After Smith's exit, the Islanders needed just one more arm to go the rest of the way, with the honor of securing the final seven outs going to junior Chase Mayer. The lefty's outing started off wobbly, with a walk and an error loading the bases with two outs and bringing the tying run to the plate, but he escaped this jam by inducing a flyout to center to end the threat. After this, though, Mayer mowed down the Cardinals with brutal efficiency, retiring the final six hitters of the game in order and punching out four to help secure the much-needed victory for the Islanders.
 
"He was off-kilter for a couple hitters and had to reset it, but once he reset it, he was going," Malone said on Mayer. "It was an above-average two- or three-pitch mix, and I thought he had a good hitting team on their heels down the stretch."
 
At the plate, A&M-Corpus Christi was able to get its offense going in unique fashion, overcoming its lack of extra-base hits by recording three sacrifices and reaching base via the hit-by-pitch a whopping five times.
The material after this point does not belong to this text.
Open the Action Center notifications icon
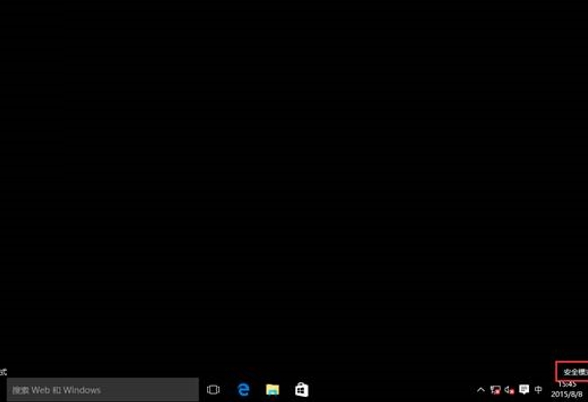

Individually, Flaggert had the biggest swing of the day in the opening frame to record the only multi-RBI game for either team, and he was joined in the hit column by Sanchez, Smith-Johnson, Azemar, graduate Karson Krowka and junior Max Towchik.
 
The Islanders will now take their first crack at winning the series over the Cardinals in the second game of the set on Saturday, returning back to Chapman Field for first pitch at 2 p.m.